Secondary ticketing, nella finanziaria 2019 spunta un emendamento sul biglietto nominale e sul re-ticketing legale

Secondary ticketing, nella finanziaria 2019 spunta un emendamento sul biglietto nominale e sul re-ticketing legale

Il deputato del Movimento 5 Stelle Sergio Battelli e altri sedici parlamentari hanno presentato un emendamento alla Manovra di Bilancio 2019 riguardante il secondary ticketing, ovvero la rivendita (teoricamente) tra privati di biglietti per spettacoli dal vivo sul mercati secondari, quasi sempre a prezzi maggiorati in caso di eventi andati esauriti sul mercato primario: lo riferisce Francesco Prisco per Il Sole 24 Ore.

L'istanza si articola su due punti principali. Il primo impone agli organizzatori di concerti la nominalità del titolo di ingresso, per mezzo di "riconoscimento personale, attraverso controlli e meccanismi efficaci di verifica dell’identità" la cui attuazione sarebbe lasciato a carico dei promoter titolari dell'evento. Il secondo impone agli operatori attivi sul mercato primario come TicketOne, Ticketmaster, Vivaticket e altri, l'obbligo di fornire servizi di vendita tra privati "agendo da intermediari e provvedendo alla modifica dei dati richiesti dal presente articolo". Il biglietto, si legge nell'emendamento, potrà essere rivenduto solo "a persone fisiche" e dovrà "essere ceduto al prezzo nominale senza rincari, ferma restando la possibilità per i siti Internet di rivendita primari, per i box office autorizzati o per i siti Internet ufficiali dell’evento di addebitare congrui costi relativi unicamente alla gestione della pratica di intermediazione e di modifica dell’intestazione nominale".

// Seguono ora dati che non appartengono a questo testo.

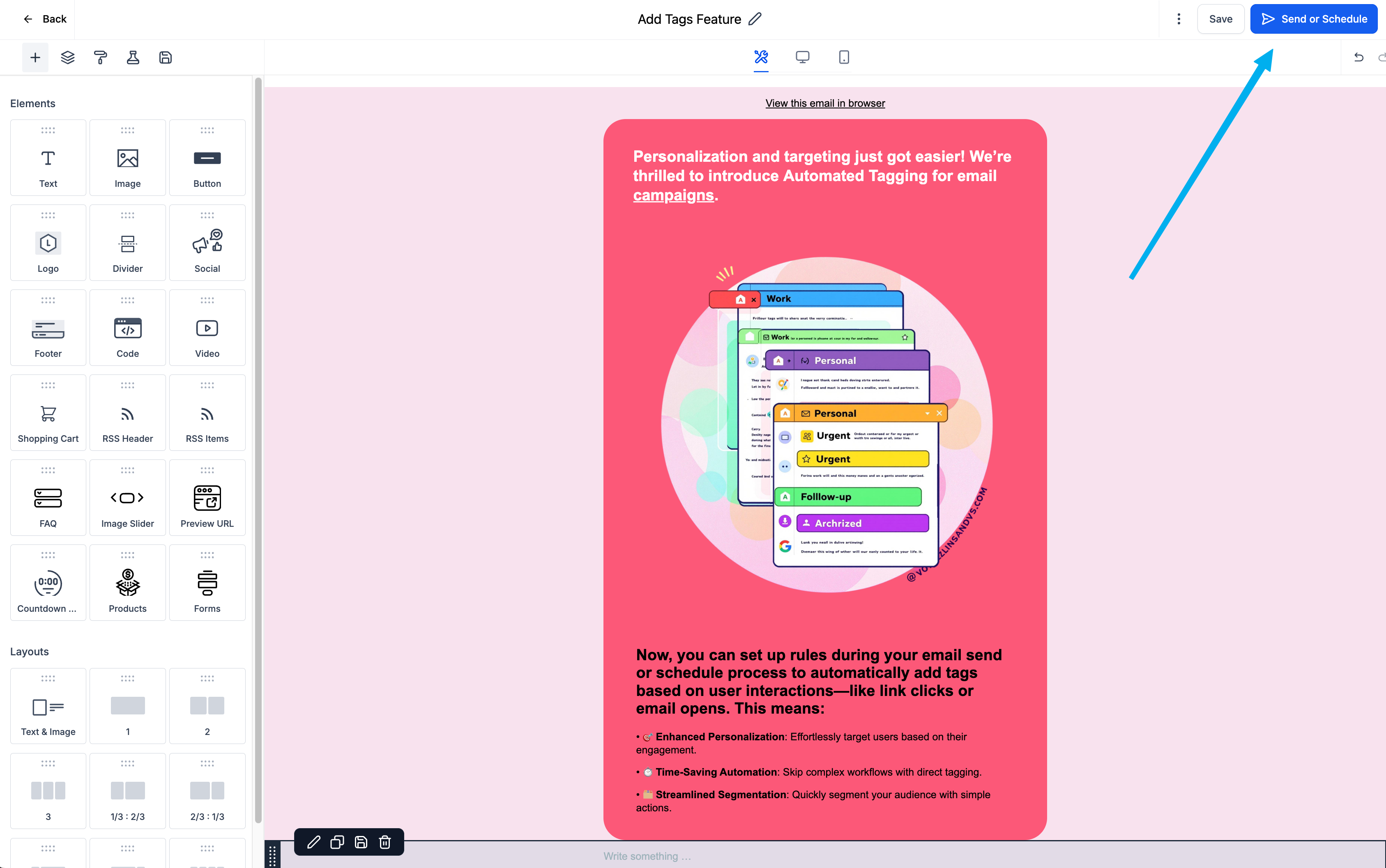Edit block with floating toolbar pencil icon

pos(313,842)
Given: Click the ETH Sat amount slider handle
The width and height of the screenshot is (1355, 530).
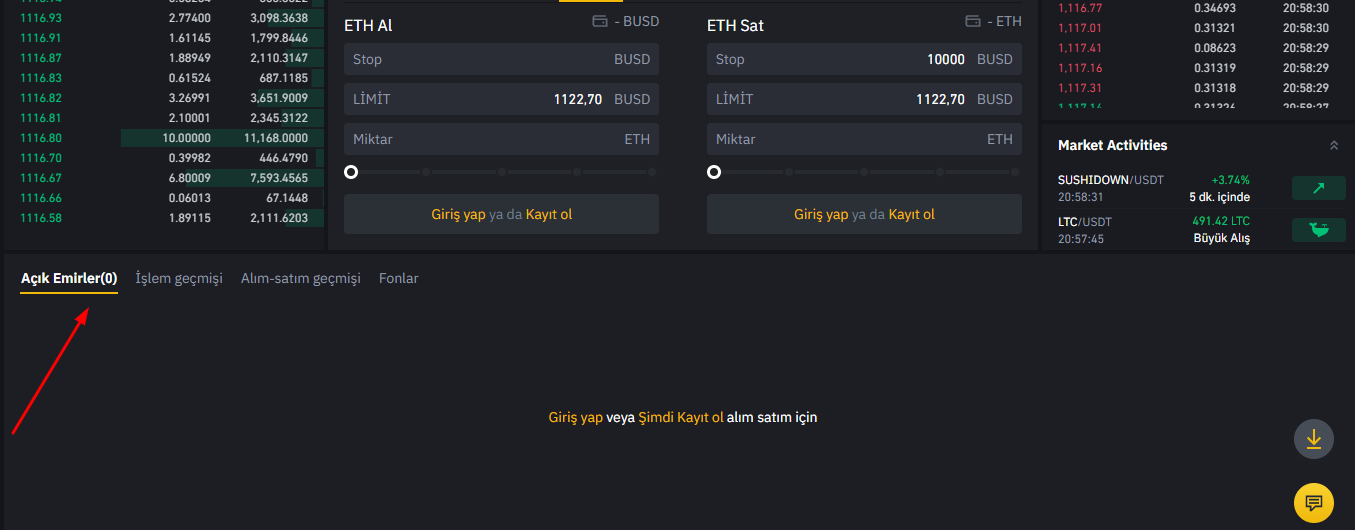Looking at the screenshot, I should coord(714,172).
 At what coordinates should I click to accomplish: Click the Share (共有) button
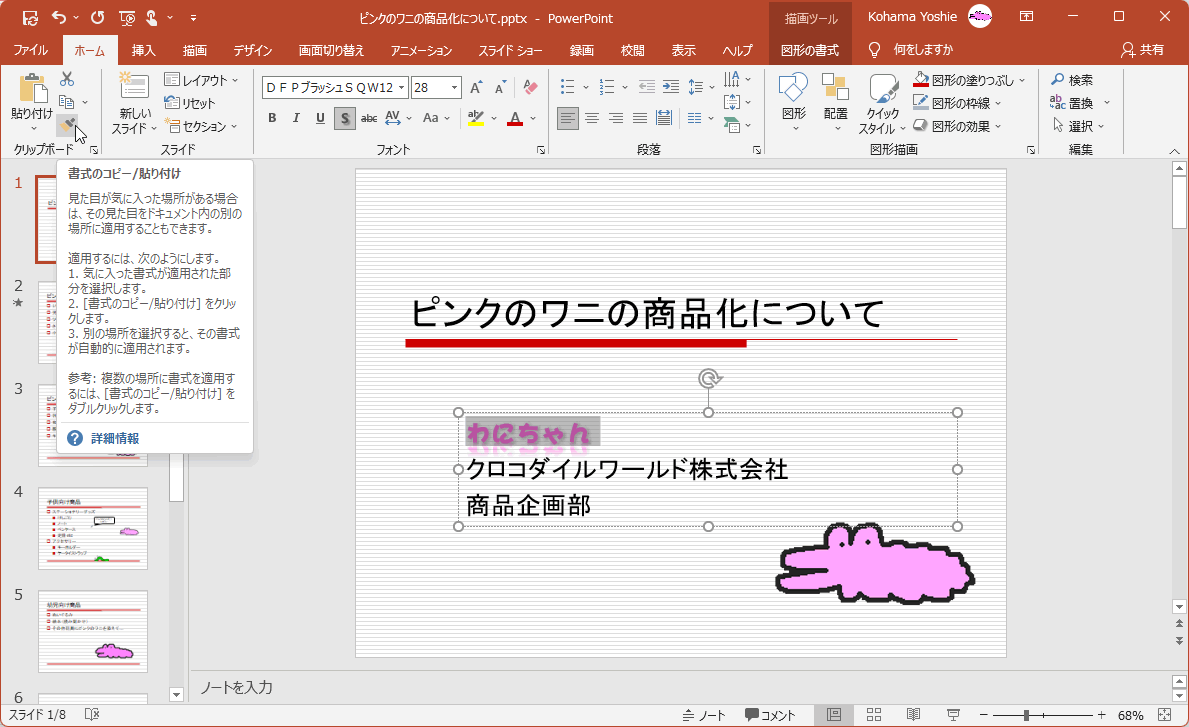pyautogui.click(x=1143, y=50)
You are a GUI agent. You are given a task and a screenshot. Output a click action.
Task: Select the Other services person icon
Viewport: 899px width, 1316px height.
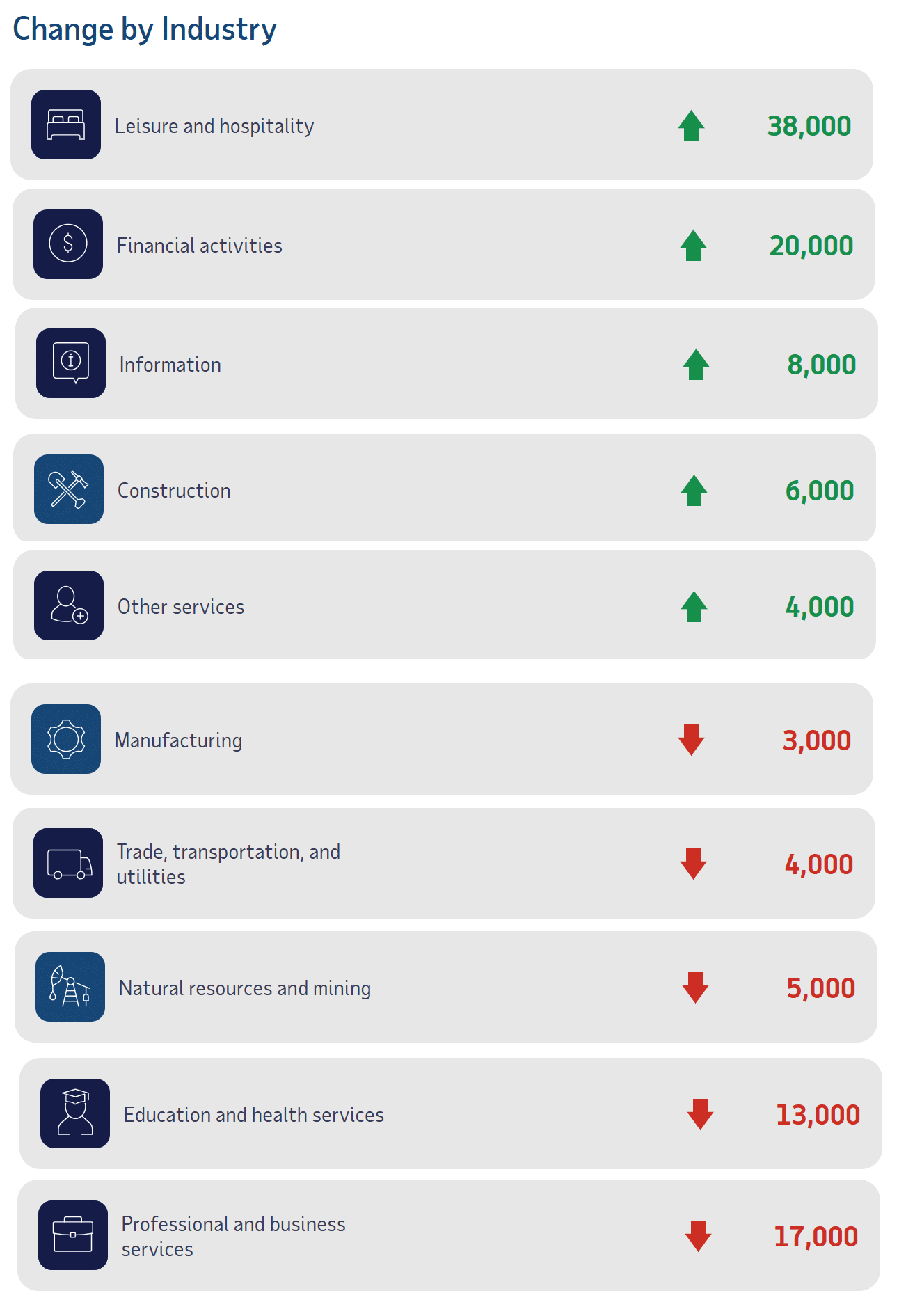(x=69, y=605)
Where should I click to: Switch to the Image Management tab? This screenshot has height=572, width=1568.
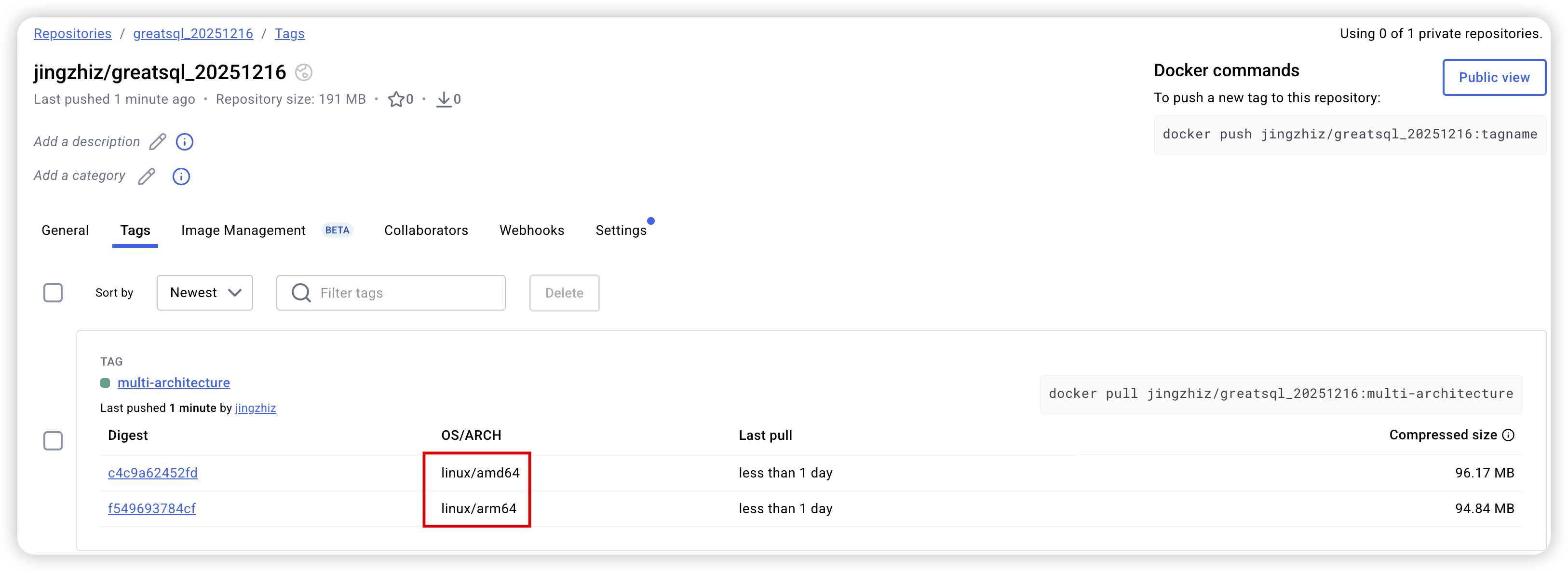(243, 230)
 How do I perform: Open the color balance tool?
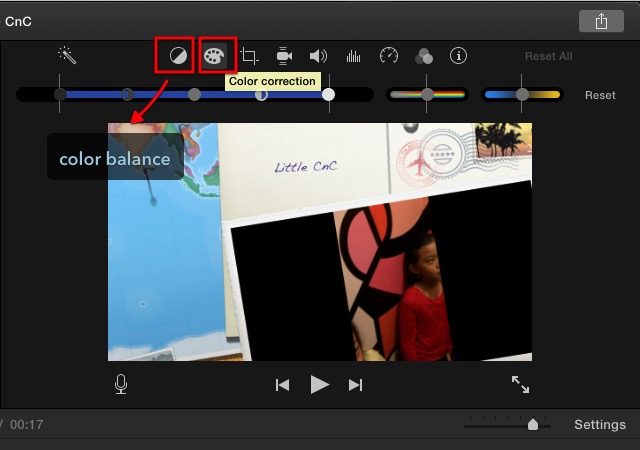click(x=178, y=56)
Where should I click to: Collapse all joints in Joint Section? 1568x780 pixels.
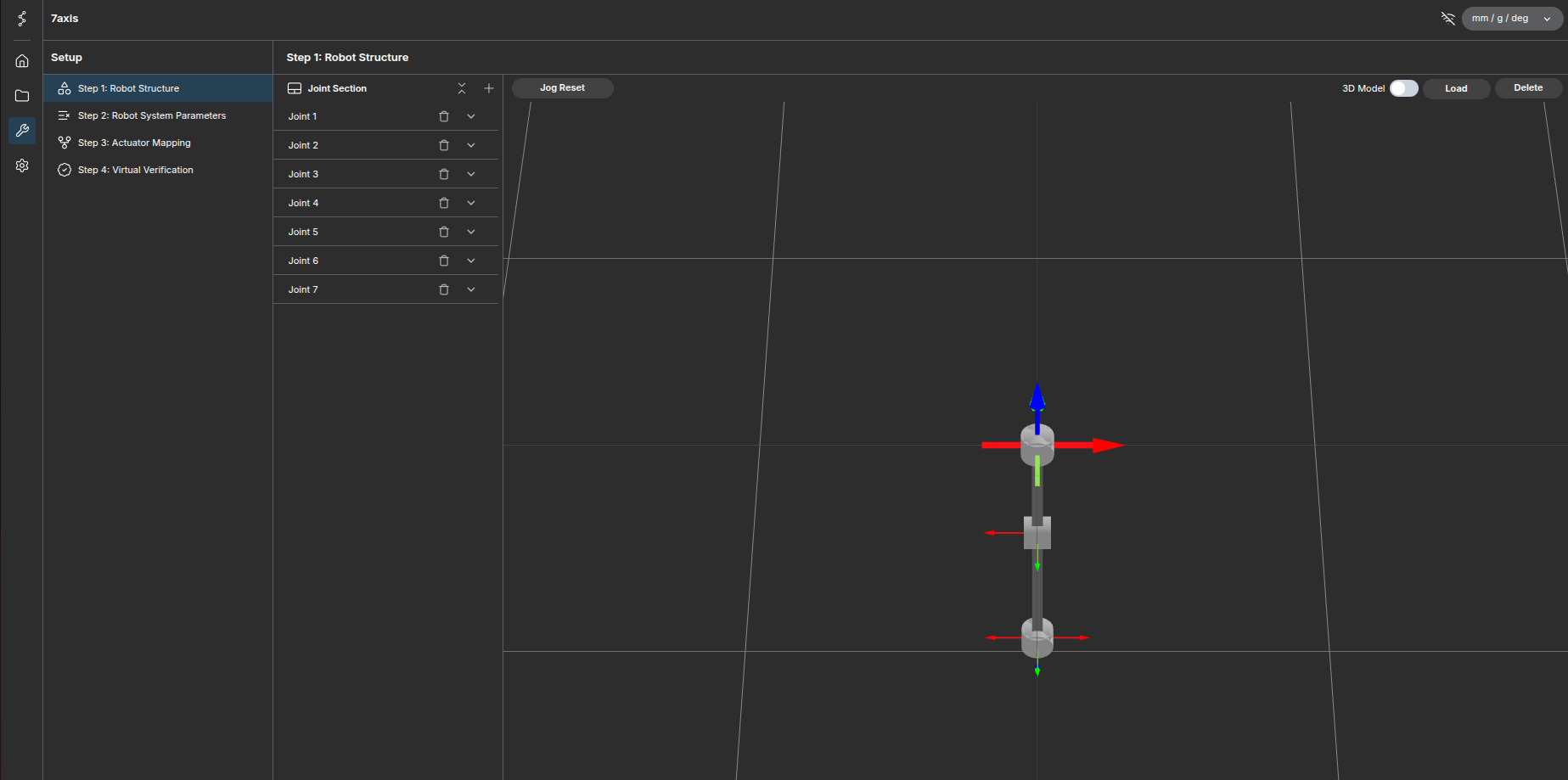click(462, 88)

La proposta potrebbe far affiorare due criticità, in passato già rilevate dai principali attori della filiera del comparto dell'intrattenimento dal vivo: la prima riguarderebbe gli oneri aggiuntivi che i promoter potrebbero trovarsi costretti a far fronte per approntare le procedure di controllo delle identità ai cancelli, che andrebbero a sommarsi a quelli per i controlli straordinari affidati alle forze dell'ordine imposti dalla Circolare Gabrielli del giugno 2017. La seconda riguarderebbe invece un potenziale conflitto con le direttive tecniche allo studio del Ministero dell'Economia in vista dell'attuazione del decreto Franceschini, che - grazie all'adozione della tecnologia 3D Secure - miravano a un'identificazione a monte del titolare del biglietto d'ingresso attraverso controlli incrociati tra rivenditori sul mercato primario e gestori dei servizi di carte di credito. Il provvedimento, tuttavia, era stato congelato già lo scorso 10 ottobre su richiesta di Assomusica e Netcomm, associazioni di categoria italiane rispettivamente di organizzatori di eventi musicali e società di e-commerce, timorose che i nuovi controlli 3-D Secure vadano a sommarsi a quelli già previsti dalle principali società di rivendita online attive in Italia causando triangolazioni tecniche problematiche e possibili disagi agli utenti, oltre che a un possibile aumento del face value del titolo d'ingresso per tamponare i costi aggiuntivi delle spese di emissione.